Element and text position data
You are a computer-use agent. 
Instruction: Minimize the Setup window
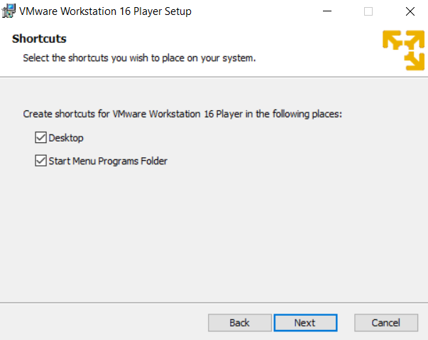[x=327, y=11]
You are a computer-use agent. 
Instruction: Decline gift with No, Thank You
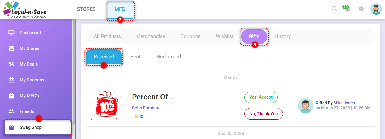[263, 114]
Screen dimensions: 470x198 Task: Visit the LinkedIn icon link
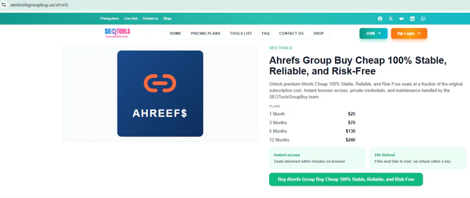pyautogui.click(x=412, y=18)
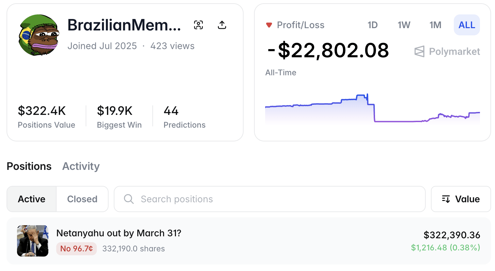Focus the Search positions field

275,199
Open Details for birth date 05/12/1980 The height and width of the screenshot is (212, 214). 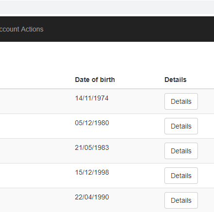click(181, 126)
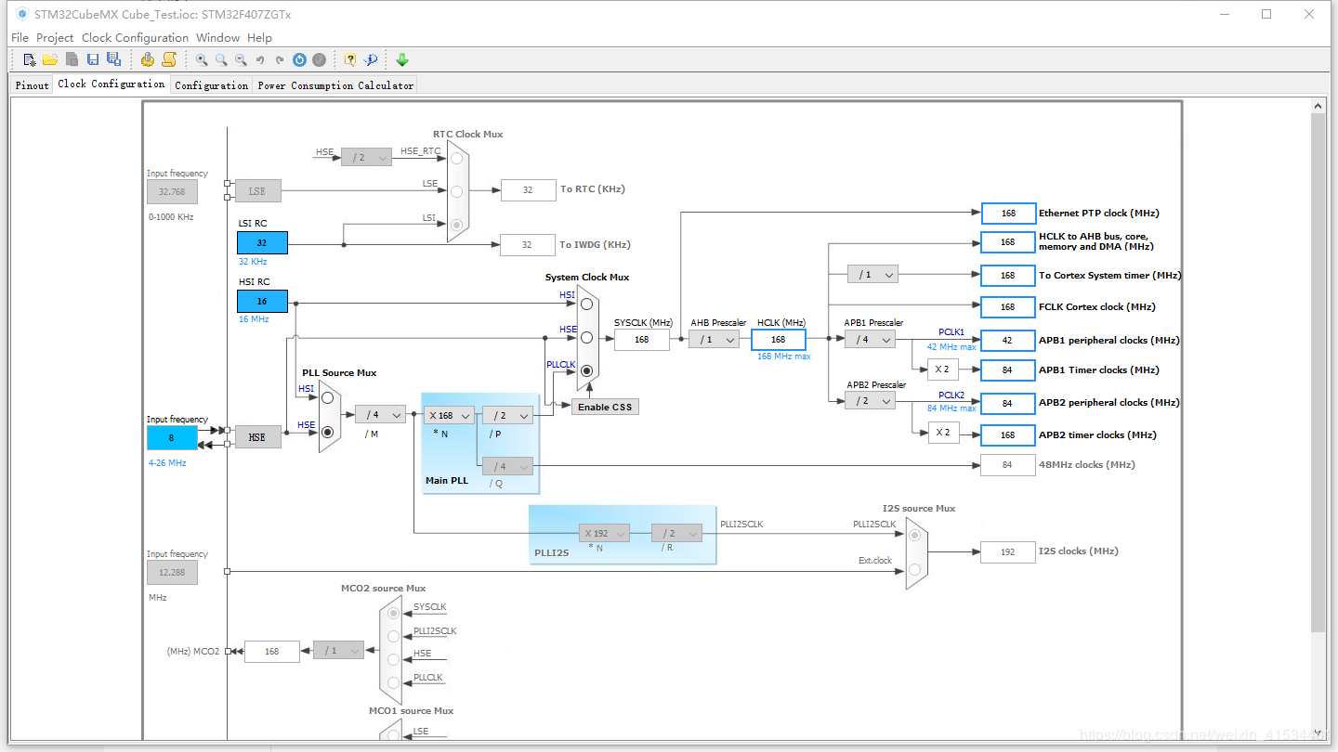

**Work to do**: Pick out each line in the items above that contains the word "Instruction", matching case exactly, and copy every such line.

**Full solution**:
Instruction: Minimize the Setup window
Instruction: Decline gift with No, Thank You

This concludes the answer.